The substitution of one known element (speaking language test as shown in Fujimori) for another as (math and writing test shown in Gawlick) would have been obvious to one of ordinary skill in the art at the time of the invention since the substitution of the subject matter shown in Fujimori would have yielded predictable results, namely, providing a test of the presentation format which is hard to determine the correct or wrong answer such as writing and speaking tests in a foreign language test (Fujimori, Abstract).

Gawlick does not explicitly disclose a difficulty range.  Fujimori teaches a difficulty range (Fujimori, [0127], “the estimated values of θ and difficulty level are in the range of -3.5 to 3.5, and the range of the estimated value of the identifiability is 0.02 to 2.0”).  Therefore, in view of Fujimori, it would have been obvious to one of ordinary skill in the art, before the effective filing date of the claimed invention, to modify the system / method as taught by Gawlick, by providing difficulty range as taught by Fujimori, since it was known in the art to classify a subset of items with similar difficulty level in one category. 

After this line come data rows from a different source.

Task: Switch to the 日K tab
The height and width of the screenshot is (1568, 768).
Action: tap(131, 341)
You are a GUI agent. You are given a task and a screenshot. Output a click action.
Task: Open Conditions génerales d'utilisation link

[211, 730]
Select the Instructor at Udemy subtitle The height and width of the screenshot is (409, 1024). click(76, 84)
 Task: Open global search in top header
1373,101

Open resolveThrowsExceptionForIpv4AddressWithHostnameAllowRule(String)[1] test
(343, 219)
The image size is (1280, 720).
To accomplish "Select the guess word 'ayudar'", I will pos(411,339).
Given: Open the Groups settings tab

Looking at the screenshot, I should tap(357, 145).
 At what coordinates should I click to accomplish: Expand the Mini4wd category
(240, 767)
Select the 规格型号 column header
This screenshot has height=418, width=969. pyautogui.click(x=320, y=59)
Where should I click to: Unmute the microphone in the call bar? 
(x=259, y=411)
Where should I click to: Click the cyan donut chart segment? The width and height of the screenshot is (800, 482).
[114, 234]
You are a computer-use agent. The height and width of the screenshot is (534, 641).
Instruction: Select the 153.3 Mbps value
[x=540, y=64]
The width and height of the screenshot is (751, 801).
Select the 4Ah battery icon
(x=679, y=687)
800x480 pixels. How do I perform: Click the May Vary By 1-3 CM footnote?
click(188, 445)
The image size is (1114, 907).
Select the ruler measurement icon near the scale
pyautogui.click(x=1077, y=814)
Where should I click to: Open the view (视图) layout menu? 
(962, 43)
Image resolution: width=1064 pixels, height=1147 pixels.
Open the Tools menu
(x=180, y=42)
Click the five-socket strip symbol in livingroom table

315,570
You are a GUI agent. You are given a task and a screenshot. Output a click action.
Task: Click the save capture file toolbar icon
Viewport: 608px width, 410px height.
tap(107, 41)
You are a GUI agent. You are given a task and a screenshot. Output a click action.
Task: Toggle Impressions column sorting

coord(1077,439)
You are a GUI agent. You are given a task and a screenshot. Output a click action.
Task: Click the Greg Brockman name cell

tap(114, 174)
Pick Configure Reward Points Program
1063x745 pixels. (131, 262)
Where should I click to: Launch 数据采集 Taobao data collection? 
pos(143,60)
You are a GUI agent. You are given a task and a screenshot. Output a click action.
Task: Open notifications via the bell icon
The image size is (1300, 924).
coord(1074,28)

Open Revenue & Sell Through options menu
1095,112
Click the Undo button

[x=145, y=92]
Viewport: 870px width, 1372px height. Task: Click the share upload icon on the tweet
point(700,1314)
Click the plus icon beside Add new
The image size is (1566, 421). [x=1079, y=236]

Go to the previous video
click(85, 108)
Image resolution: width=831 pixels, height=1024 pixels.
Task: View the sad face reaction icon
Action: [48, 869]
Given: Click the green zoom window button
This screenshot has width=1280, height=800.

Gawlick does not explicitly disclose difficulty probability distribution. Brown et al. (US 2016/0217701 A1) teaches systems and methods for analyzing student learning and calibrating the difficulty of questions on a test or examination.  Brown teaches generate a second item difficulty probability distribution based on the first response data (Brown, [0018]; [0034]; [0058]; [0060]; [0062]).   Therefore, in view of Brown, it would have been obvious to one of ordinary skill in the art, before the effective filing date of the claimed invention, to modify the system/method described in Gawlick, by providing the difficulty probability distribution as taught by Brown, since example, an expected value or estimate of a probability distribution may provide an estimate of difficulty of a question, and the variance of the distribution may provide a certainty for that estimate (Brown, [0018]).

Re claim 16:
16. The system of claim 15, wherein the first spoken response data comprises recorded speech data, and wherein the computer-readable instructions, when executed, further cause the processor to execute a speech recognition algorithm to identify and extract words from the recorded speech data (Fujimori, [0078], “(f) fluency and (g) pronunciation are the evaluation items to be set”). 

Re claims 18 – 19:
18. The system of claim 17, wherein updating the item response theory model comprises: updating a user skill level of the user based on the score, wherein the second item difficulty probability distribution is generated based on the user skill level and the reward value (Gawlick, [0021], “estimate an examinee' s ability using the examinee' s response information relating to a specific set of operational test items”; [0024], “The examinee' s response to the first item is scored and used to update the ability estimate for the examinee”; Brown, [0018]; [0034]; [0058]; [0060]; [0062]).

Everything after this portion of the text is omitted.